= Anaye =

Race of monsters in Navajo mythology

The Anaye (or Nayéé’, /nv/) were a race of monsters or evil gods from Navajo mythology, who were all killed by the hero Nayenezgani.

== Creation ==
According to the legend, Anaye came about when men and women separated after a dispute, resulting in the women having sexual intercourse with random objects that they found. This resulted in them giving birth to monsters resembling what their "father" was. For example, Yeitso's was birthed from a stone.

== List of Anaye ==

=== Binaye Ahani ===
"Eye Killers" were a group of limbless creatures that could either shoot lightning from their eyes or could kill things by looking at them. Nayenezgani got around this by throwing salt in their eyes and shooting arrows at them. Their remains became cacti.

=== Sasnalkáhi ===
"The Bear That Pursues" was a giant bear that would hide in its cave, killing anyone that came near. Nayenezgani waited for its head to stick out and chopped it off. He cut the head into three pieces, which each became yucca.

=== Teelget ===
"Horned Monster" (sometimes the Delgeth) was a large creature that mauled people to death with its thick antlers. Nayenezgani could not approach it directly nor sneak up on it in the grassy field it lived in, so he crawled underneath a gopher tunnel and waited for the beast to come over top of him. Once it did, he stabbed at it from underneath.

=== Tsé’nagahi ===
"Traveling Stone" was a monstrous rock that would roll and crush passersby to death. Nayenezgani killed the creature by placing his knives point up in the ground and letting it stab itself to death while chasing after him. Its body became Shining Rock.

=== Tsenahale ===
"Rock-Monster Eagles" were a pair of enormous birds of prey that feed humans to their hatchlings. Nayenezgani tricked them into taking him to their nest and held the babies hostage. After he killed the parents, Nayenezgani promised not to kill the offspring as long as they also promised not to kill any more humans. They became first the bald eagle and owl. (In some versions the Tsenahale are Thunderbirds)

=== Tsetahotsiltali ===
"Cliff Dweller" would use its massive legs to kick travellers down cliffs. It tried this on Nayenezgani, who survived by clinging onto the side of the cliff but losing all of his weapons. He grabbed the monster by its hair and pulled it down the mountain instead, its children finishing it off. They became the buzzards.

=== Yeitso ===
Generally considered the most powerful Anaye, "Big Monster" was the last killed by Nayenezgani. Yeitso was a giant so large, it could walk as far as a man could travel from sunrise to sunset in a single step and drink an entire lake in four gulps.
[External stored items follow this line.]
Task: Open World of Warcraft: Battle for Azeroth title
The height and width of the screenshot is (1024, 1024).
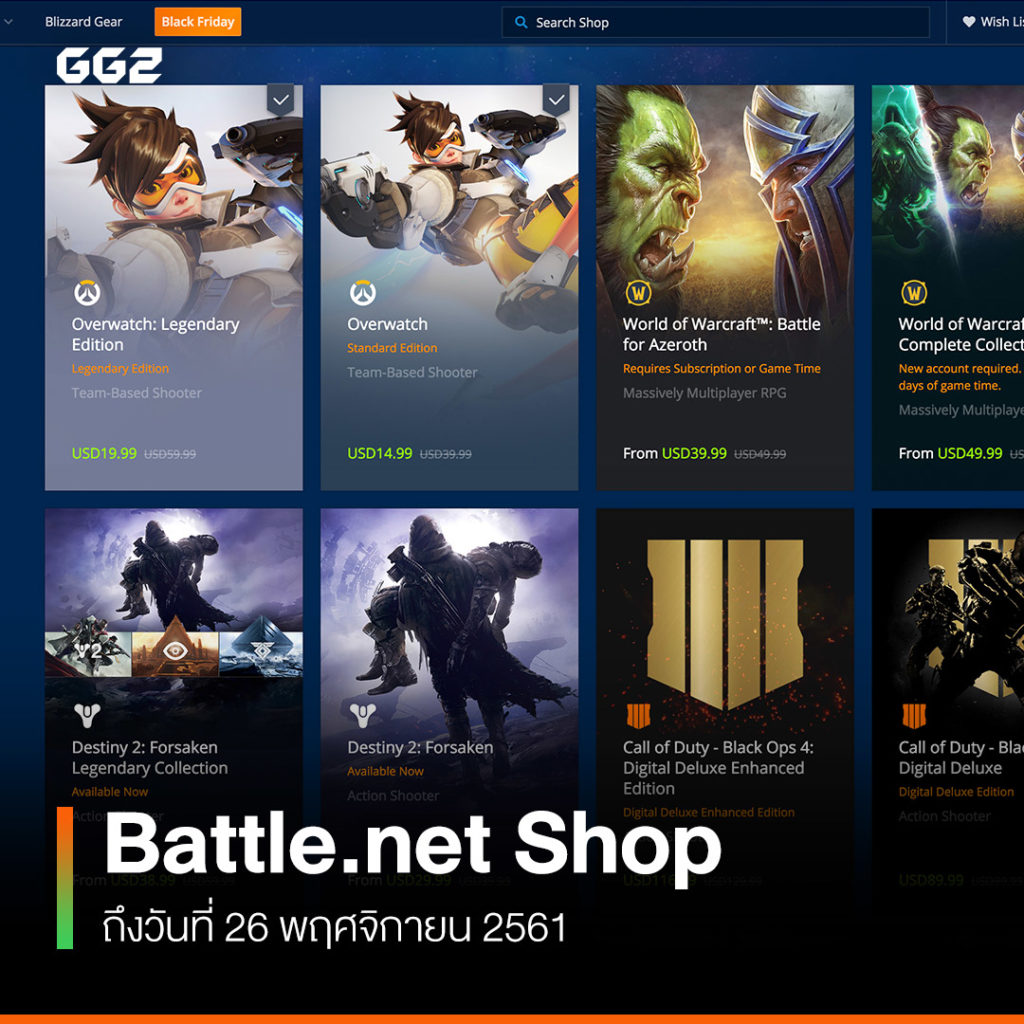Action: (x=722, y=334)
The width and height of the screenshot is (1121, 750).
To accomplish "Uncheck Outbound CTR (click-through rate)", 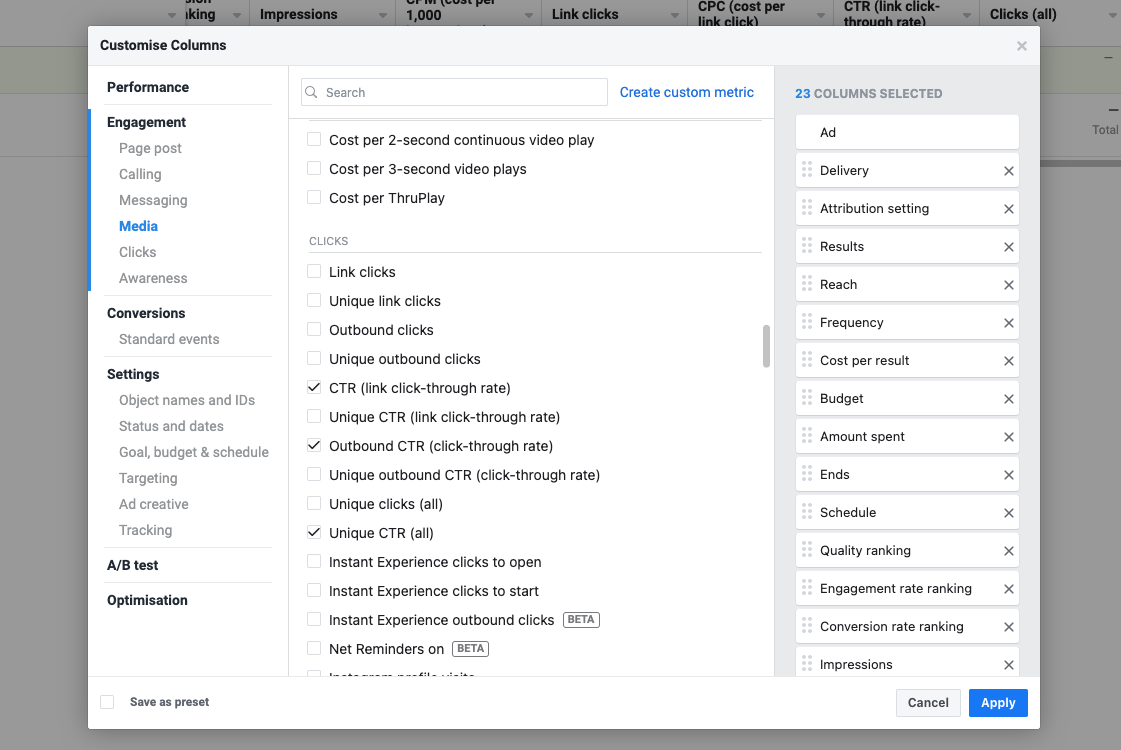I will coord(314,446).
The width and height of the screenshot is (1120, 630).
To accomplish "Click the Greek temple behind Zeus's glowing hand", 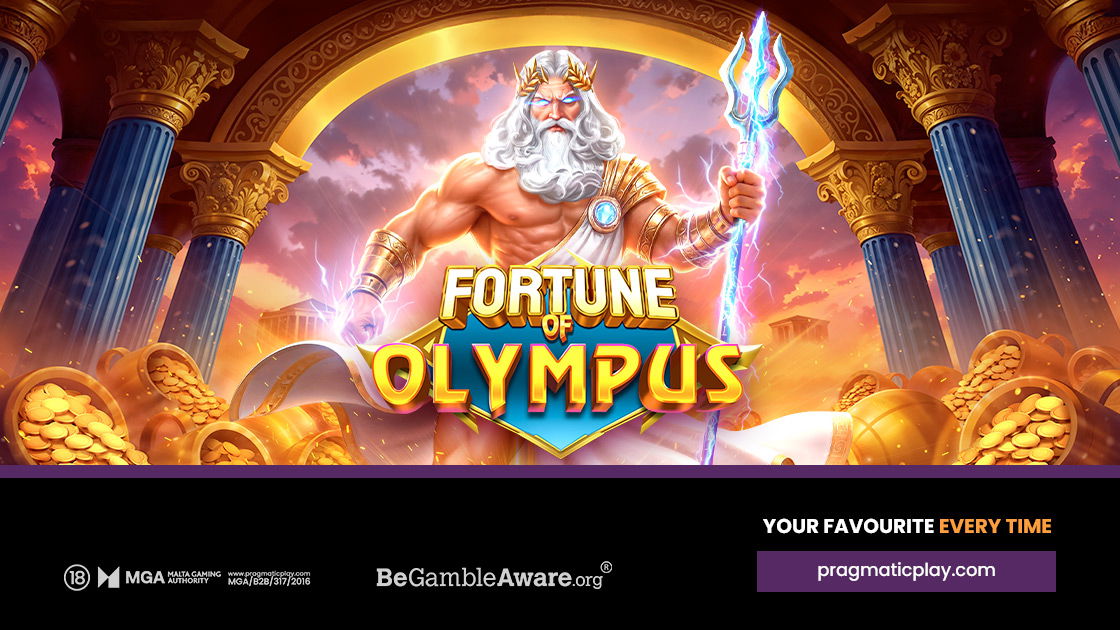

Yeitso first encountered Nayenezgani when he stumbled upon Changing Woman, who hid her sons and tried to convince Yeitso that it was mistaken. When questioned about the small footprints in the snow, Changing Woman replied saying that in her loneliness she made the footprints herself to pretend she has company.

When the twins were fully grown, they tracked Yeitso down with very little difficulty. He spotted them in the bushes but they quickly disappeared. They taunted him four times before shooting a lightning bolt, killing it instantly. Nayenezgani scalps Yeitso and throws it into the lake, creating Cabezon Peak.